The primary objective of this study revolves around addressing two pivotal questions:

• What specific criteria determine the classification of a celestial body as a galaxy, star, or quasar?
• Can these criteria be utilized to accurately predict and classify celestial bodies that have yet to be definitively categorized?

Methods

The study begins by collecting data from the Sloan Digital Sky Survey (SDSS), one of largest public astronomical datasets. Through SQL queries submitted to the SDSS database server, a dataset of 250,000 celestial object observations was used for training, validating, and testing the neural network built.

Each observation had 17 feature columns and 1 class column indicating the type of celestial body (star, galaxy or quasar).

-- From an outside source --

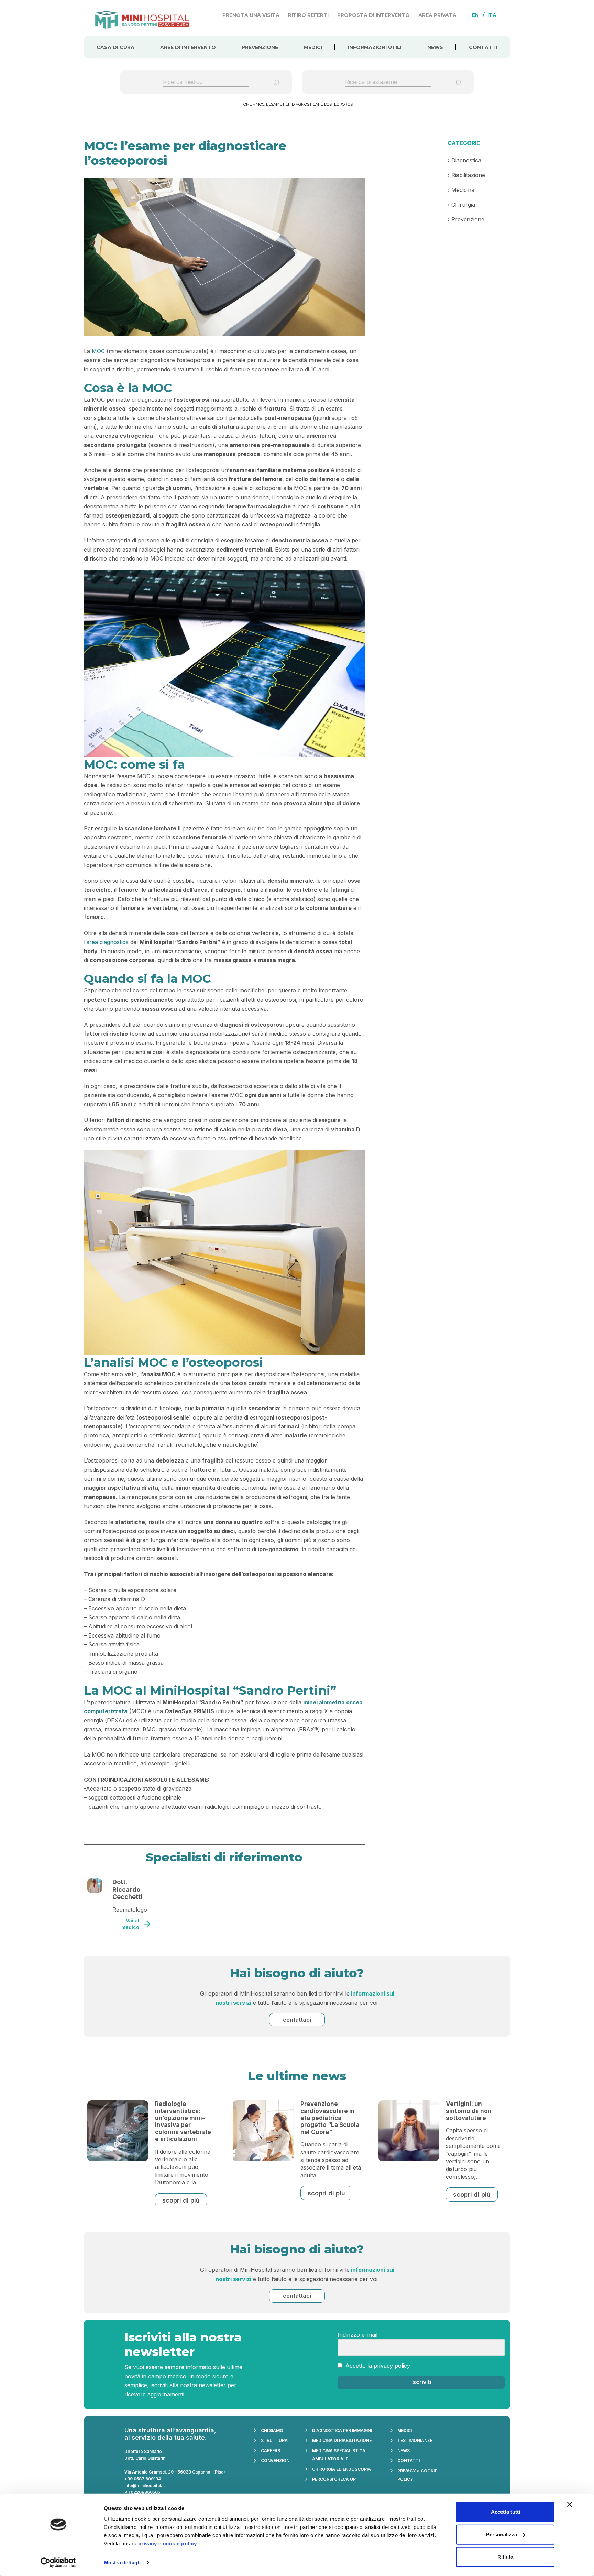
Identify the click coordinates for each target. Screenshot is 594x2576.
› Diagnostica (464, 160)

Next, the dataset was prepared for processing by dropping irrelevant columns, such as identifiers. In addition, one-hot encoding was applied to the class column, where dummy variables are created for each categorical value. The dataset was scaled and split into training (60% of the dataset), validation (20%), testing (20%) sets, to assess the model's performance on unseen data.

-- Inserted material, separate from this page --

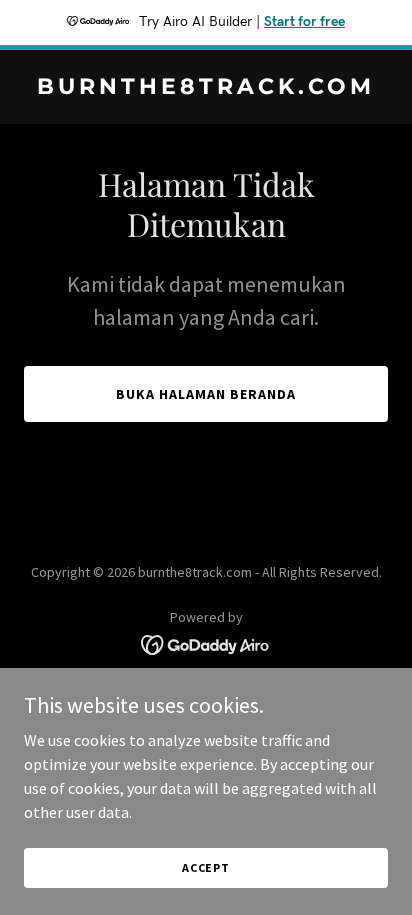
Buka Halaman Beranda (206, 394)
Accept (206, 867)
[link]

Then, a feedforward neural network model was constructed with two hidden layers, along with batch normalization and dropout layers to prevent overfitting. The dropout rates for the layers were determined through finding the optimal validation accuracy from sample dropout rate values. With the model trained with the training set, the accuracy of the model was evaluated on the unseen testing set.

Results

This resulted in a test loss of 4.26% and test accuracy of 98.85%, indicating the high accuracy performance of the model.

The model was then used to predict the class labels for the unseen validation dataset, for which a Confusion Matrix displayed significant results for the class types predicted correctly. In addition, using Principal Component Analysis (PCA) shed light on the reasoning behind the model’s high prediction accuracy.

The first two principal components (PCs) explained 98.15% of the variance in the data, which were the most informative features for the neural network to learn the patterns of classification in the data. It was seen that original plate and run features contributed the most to each principal component, respectively.

Overall, the deep learning-based classification system proved to be effective in identifying celestial bodies with high accuracy. With an automized classification process, this approach can significantly aid in the handling and processing of observational data.